The legislation would have required many state officials to disclose information about business interests, outside revenue and salaries for themselves and their spouses. Until 2015, governor appointees and cabinet members in Oklahoma were required to disclose finances, but those requirements were scrapped by the Oklahoma Ethics Commission, citing too much paperwork for the agency’s small staff. In 2015, 6,000 state employees and officials were required to file disclosures, compared to only 362 filers by 2017.
In a message accompanying the veto, Stitt said he rejected the bill because it did not include financial disclosure requirements for legislative appointees and officials subject to retention elections.
The bill’s main author, Sen. Casey Murdock, R-Felt, told The Oklahoman that Stitt never reached out to him to amend the bill, but that he would probably not bring the proposal back up for a veto override in the Legislature.
Murdock did not return phone messages seeking comment.
Marsco, from the Campaign Legal Center, said financial disclosures allow the public to see the forces that could influence government officials.
“Generally, the purpose of financial disclosure is to shine sunlight on possible conflicts of interest,” Marsco said. “What the public doesn’t know they can’t act on. And the public has a right to know what types of influences their public officials might be acting on, what special interests might be influencing their decision-making.”
Requiring financial disclosure from agency heads and gubernatorial appointees was “a no-brainer,” said Sen. Julia Kirt, D-Oklahoma City, one of the proposal’s co-sponsors.
Stitt’s veto only drew more attention to the issue, she said.
Kirt, who has run and worked for Oklahoma nonprofit organizations for more than 20 years, said she’s seen online advertisements from Every Kid Counts Oklahoma, pushing for the passage of education–related bills, such as open transfers and charter school expansion. The organization supported Senate Bill 1647, the “backpack funding” bill, authored by Sen. Pro Tem Greg Treat, which would have created universal school vouchers for private school tuition and other educational expenses.

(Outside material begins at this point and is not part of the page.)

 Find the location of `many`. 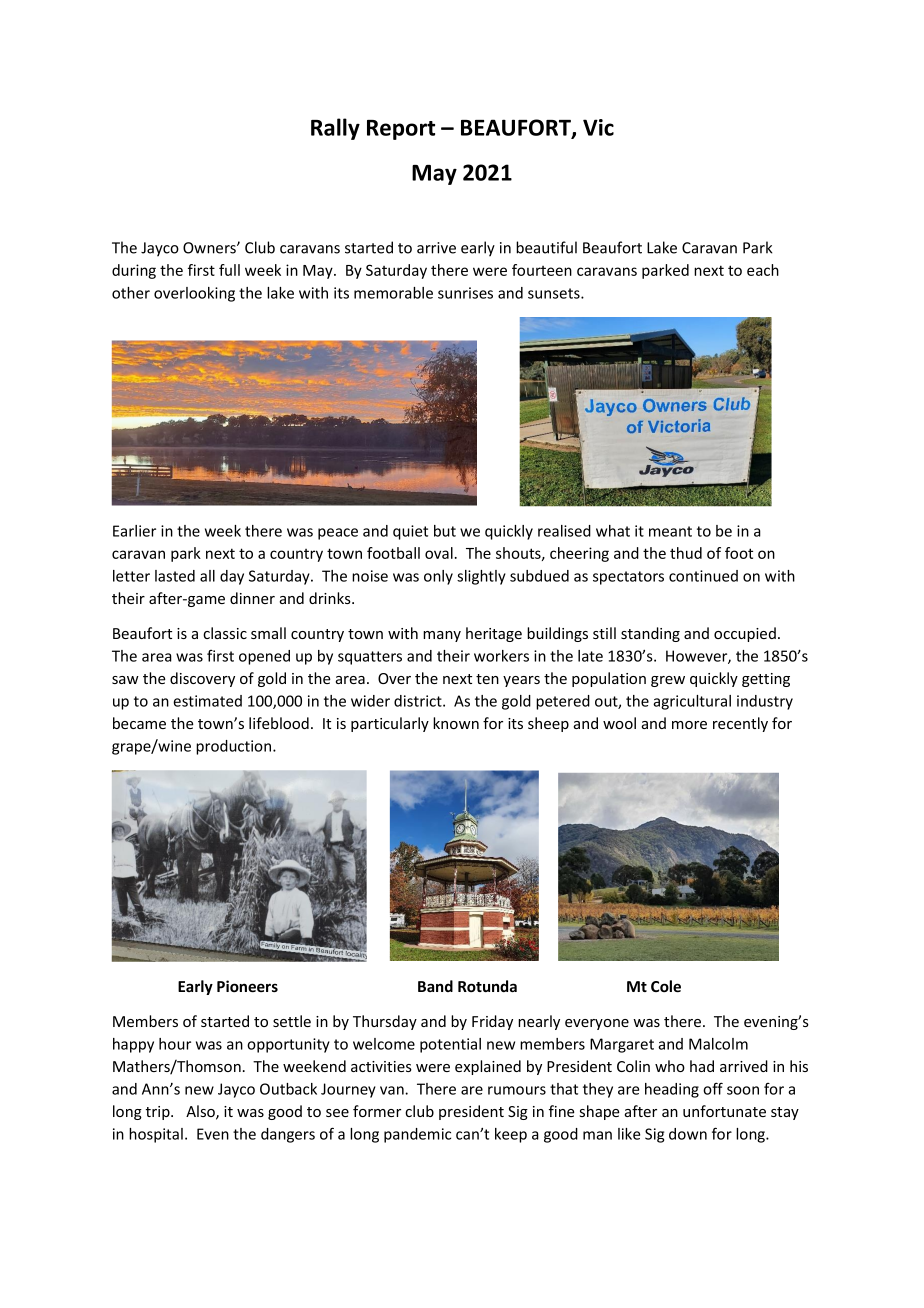

many is located at coordinates (442, 636).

Kirt said Walters’ salary from a nonprofit backed by special interest groups that lobby for education legislation in the state raises questions.
Under IRS rules, 501(c)(3) nonprofits like Every Kid Counts Oklahoma are prohibited from using a “substantial amount” of funds to influence legislation.
“I think my bigger concern is a conflict of interest around lobbying,” Kirt said. “….But you also have a position of trust and authority within the executive branch.”
“To me that crosses the line,” she said.